Government initiatives such as the focus on waiting times and the need to reduce cases of methicillin resistant Staphylococcus aureus have provided opportunities for new roles for pharmacists. General hospital activity has also increased.


NPfIT could lead the world in health service delivery

Health service delivery under the National Programme for IT (NPfIT) [now rebranded “Connecting for Health”] could see the UK being a world leader, according to Eve Slater, former assistant secretary for health, US Department of Health and Human Services. NPfIT could bridge the gap which is apparent in health services around the world between innovation and application.

Innovations mean that much more is now possible in health care. For example, the human genome project has resulted in new information being available to optimise therapies. In addition, there are now unprecedented levels of public and private sector funding for biomedical research, which has resulted in the availability of many life-saving drugs. Despite these examples of innovation, problems remain including:

· There is widespread inappropriate prescribing
· There is an epidemic of preventable medical errors (ie, 50,000–100,000 deaths from preventable medical errors in the US each year)
· Compliance with drug therapy remains generally poor

“I was [as assistant secretary of state] constantly reminded of the imbalance between our progress, on the one hand, and on the other, difficulties encountered in translating scientific advances to the patient,” she said.

Inappropriate drug use has caused elderly people to experience adverse reactions, resulting in over $20bn in hospital costs in the US. There are also problems where clinically effective drugs are not being prescribed for patients who need them. For example, a survey in 2003 found that only 33 per cent of patients with coronary artery disease were being prescribed aspirin. These problems mean that despite all the developments, the full improvements in health care offered do not materialise.

Part of the reason for these problems are that we are slow to change and are all used to playing traditional roles, suggested Dr Slater. This can mean that hospitals do not have the resources to implement changes and practitioners lack the IT skills to deal with new systems. This can pose a barrier to communication with patients and prevent the pharmacist becoming fully integrated in care.

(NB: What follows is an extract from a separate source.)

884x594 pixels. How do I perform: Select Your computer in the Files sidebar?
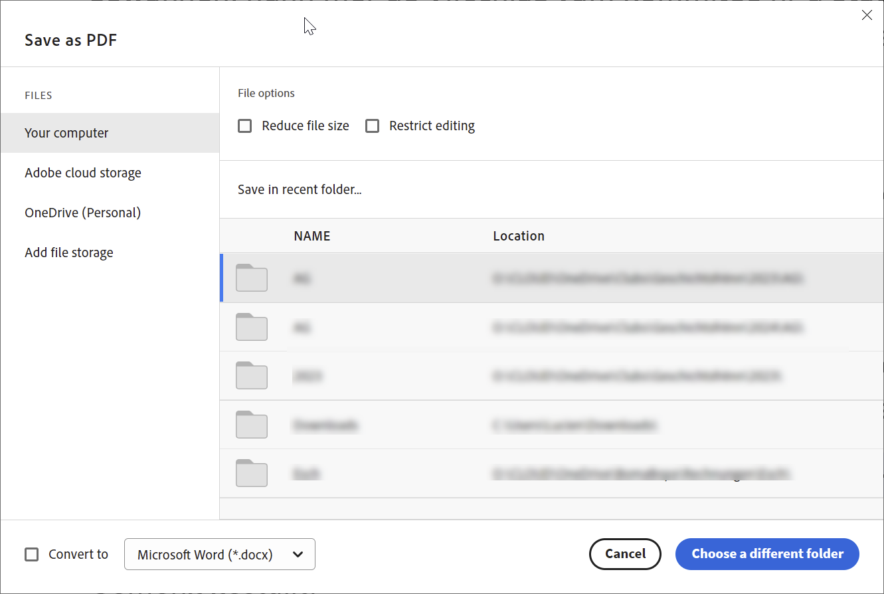[66, 133]
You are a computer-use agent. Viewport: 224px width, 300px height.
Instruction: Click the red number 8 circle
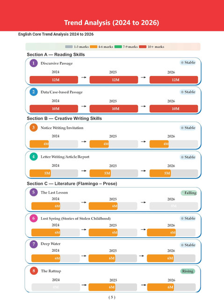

These problems could by solved by improving the information based infrastructure, suggested Dr Slater. Systems that could be implemented include:

· Electronic communication with patients
· Electronic prescribing
· Disease management programs
· Regional data sharing
· Electronic intensive care unit management programs

In addition, bar coding of drugs will, among other safety issues, enable the rapid linking of suspected adverse drug effects to prescriptions and offer better estimates of drug exposure, said Dr Slater. Implementation of bar coding is under way in the US.

Reviewing the problems in US health system, Dr Slater pointed out that less than one in five primary care physicians use electronic records. As a result, only 3 per cent of health service revenue is spent on IT, compared with 7–10 per cent for most industries. She pointed out that the UK is spending a “considerable amount of money on NPfIT”, but she thought that an electronic care record, electronic transmission of prescriptions and electronic booking would provide major benefits.